-- PROBLEM 1 --
Reproduce word for word the part of the piece on navigating complexity starting at "Navigating Complexity" and ending at "a difficult environment.".

-- DOCUMENT SECTION --
Navigating Complexity
Author: Michael Moriarty
Reading Time: 2 Minutes
The Situation
The ecosystems in which businesses operate are becoming increasingly complex, presenting challenges which can feel overwhelming. Technological advances are driving change at a pace which is hard to understand let alone keep up with. Geopolitics is destabilising globalisation and disruption of established business models is everywhere. Very few businesses are designed or culturally adapted to operate in such a difficult environment.
Understanding what is coming next, or even what is happening now, while trying to run day-to-day operations is presenting challenges which leaders and managers, through no fault of their own, are ill-equipped to deal with.
Considerations
A Changed And Changing Environment
If it ever was, it is no longer sufficient to create a product or service and sit back as it satisfies customers and creates revenues. Customers, be they individuals or other businesses, are increasingly fickle, and influenced by social media in unpredictable ways. The cost of changing supplier is negligible or low, undermining loyalty, and it is cheaper and easier than ever to bring new ideas to market and promote them. AI is in the process of shifting the ground we all stand on, with unknowable outcomes. Meanwhile, the political and regulatory environment is unstable and influenced in previously unimagined ways. All this in arguably the most febrile geopolitical context in decades.
The Demands Of Complexity
Complexity confounds grand plans. It demands a more iterative approach to planning, privileging clarity of purpose and organisational agility over detailed multi-year forecasts. This is not the same as ‘make it up as you go along’. Complex environments require experimentation. This means the disciplined application of intentional action to discover and then to try and shape a business’s context. This ensures the ability to react swiftly to circumstances, be it seizing opportunities or avoiding the pursuit of valueless courses of action.

-- GIVEN RECORDS --
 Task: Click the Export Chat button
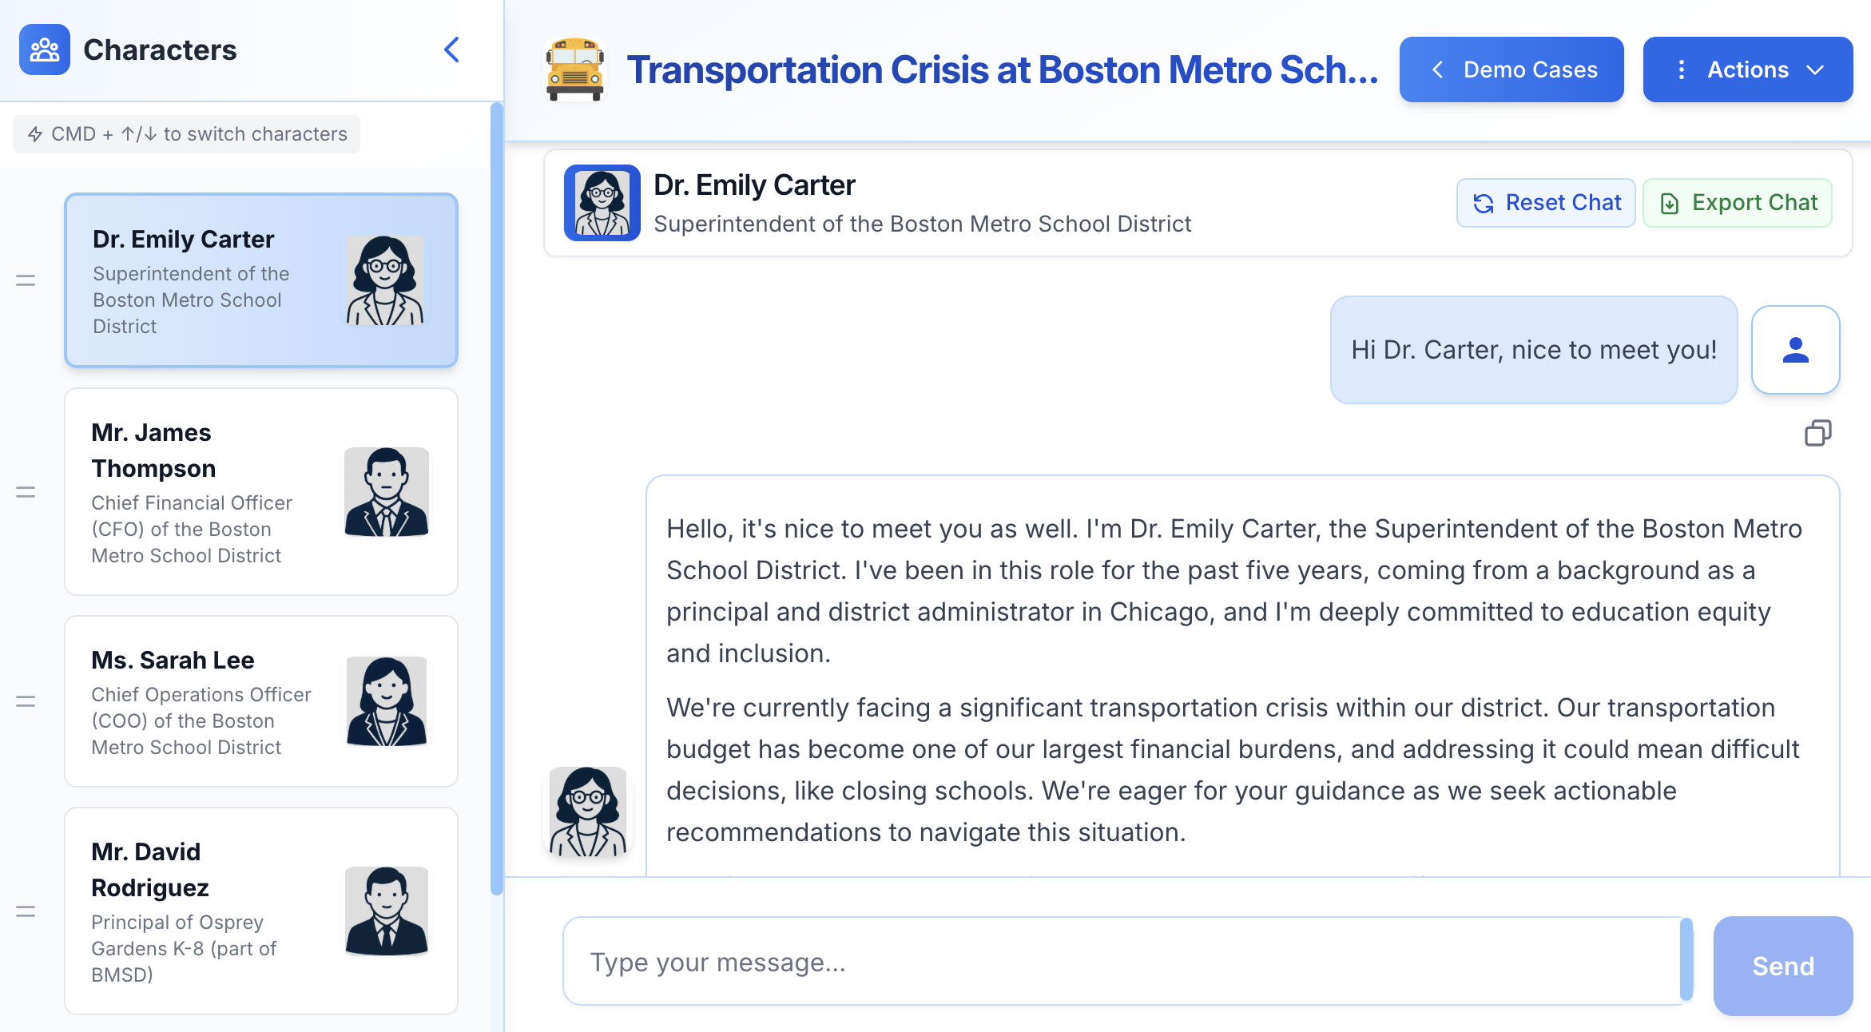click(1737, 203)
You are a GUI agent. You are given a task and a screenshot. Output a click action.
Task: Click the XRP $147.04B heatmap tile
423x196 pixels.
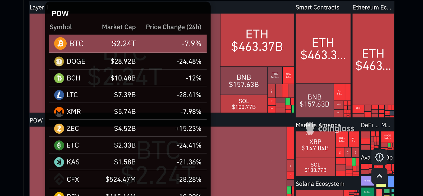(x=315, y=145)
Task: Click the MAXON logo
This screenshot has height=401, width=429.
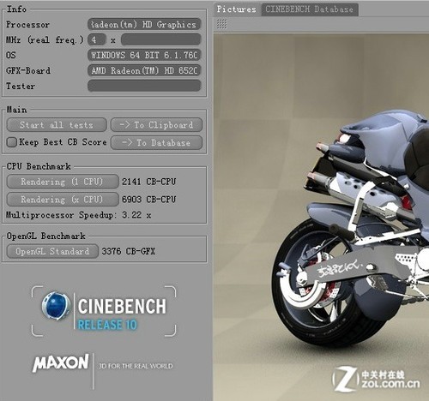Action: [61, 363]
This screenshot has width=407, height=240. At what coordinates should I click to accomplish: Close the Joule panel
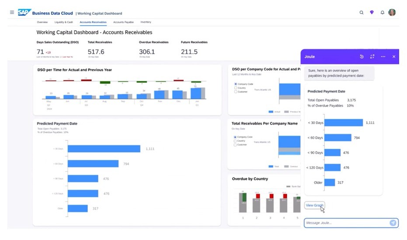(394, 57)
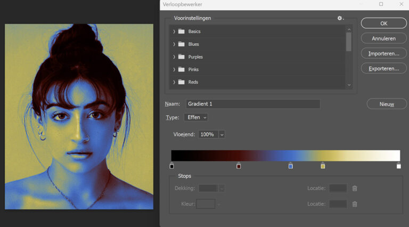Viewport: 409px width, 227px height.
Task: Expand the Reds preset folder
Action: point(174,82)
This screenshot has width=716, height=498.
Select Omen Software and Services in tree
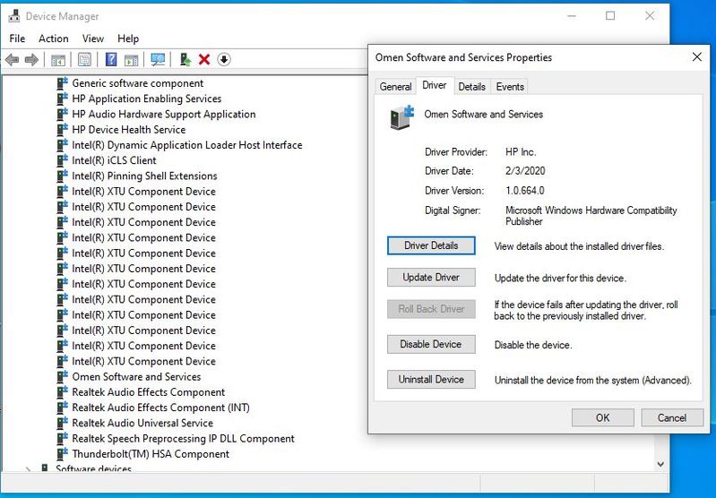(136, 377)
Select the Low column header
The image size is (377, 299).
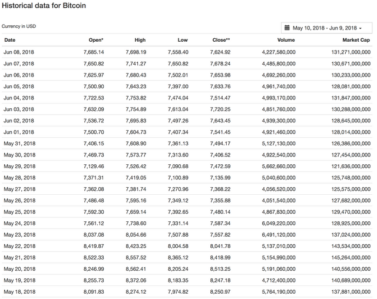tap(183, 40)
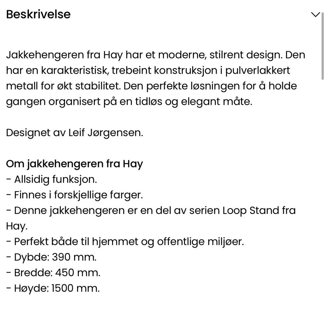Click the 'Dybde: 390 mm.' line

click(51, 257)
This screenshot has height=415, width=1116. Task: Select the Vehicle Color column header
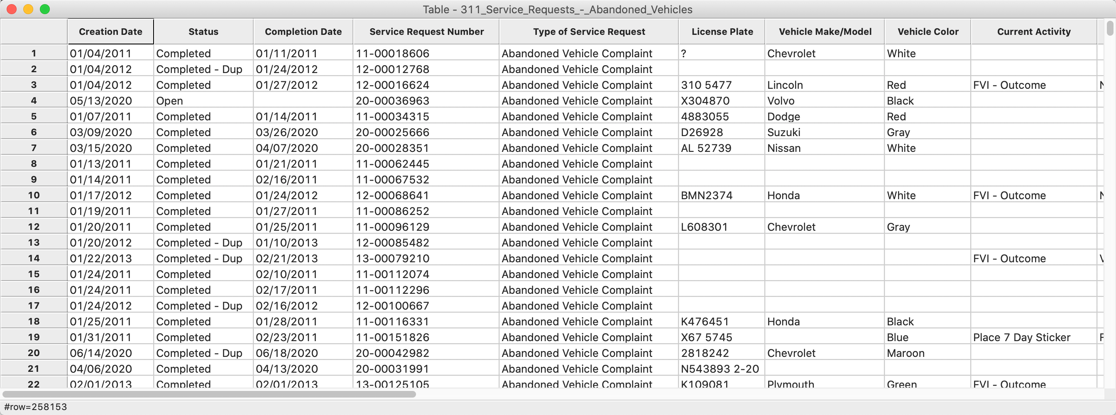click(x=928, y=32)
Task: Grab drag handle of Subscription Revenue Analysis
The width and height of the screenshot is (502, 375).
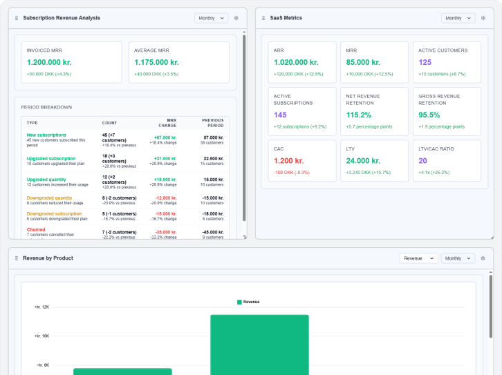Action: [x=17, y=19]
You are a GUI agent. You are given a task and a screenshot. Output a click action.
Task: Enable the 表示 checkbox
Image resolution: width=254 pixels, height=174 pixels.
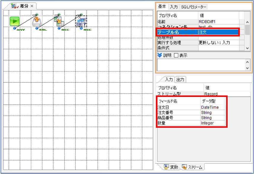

-- PROBLEM 2 --
Transcribe the lines of the listing exactly, starting at the line that contains "Select the Low column header" and ending at the end of the listing, and leave the pictures out.

-- FINAL ANSWER 1 --
Navigating Complexity
Author: Michael Moriarty
Reading Time: 2 Minutes
The Situation
The ecosystems in which businesses operate are becoming increasingly complex, presenting challenges which can feel overwhelming. Technological advances are driving change at a pace which is hard to understand let alone keep up with. Geopolitics is destabilising globalisation and disruption of established business models is everywhere. Very few businesses are designed or culturally adapted to operate in such a difficult environment.

-- FINAL ANSWER 2 --
Select the Low column header
The image size is (377, 299).
tap(183, 40)
Click the 'Dybde: 390 mm.' line

click(51, 257)
This screenshot has height=415, width=1116. Task: Select the Vehicle Color column header
click(x=928, y=32)
Task: Grab drag handle of Subscription Revenue Analysis
The width and height of the screenshot is (502, 375).
Action: [x=17, y=19]
You are a GUI agent. You are given a task and a screenshot. Output a click action.
Task: Enable the 表示 checkbox
Image resolution: width=254 pixels, height=174 pixels.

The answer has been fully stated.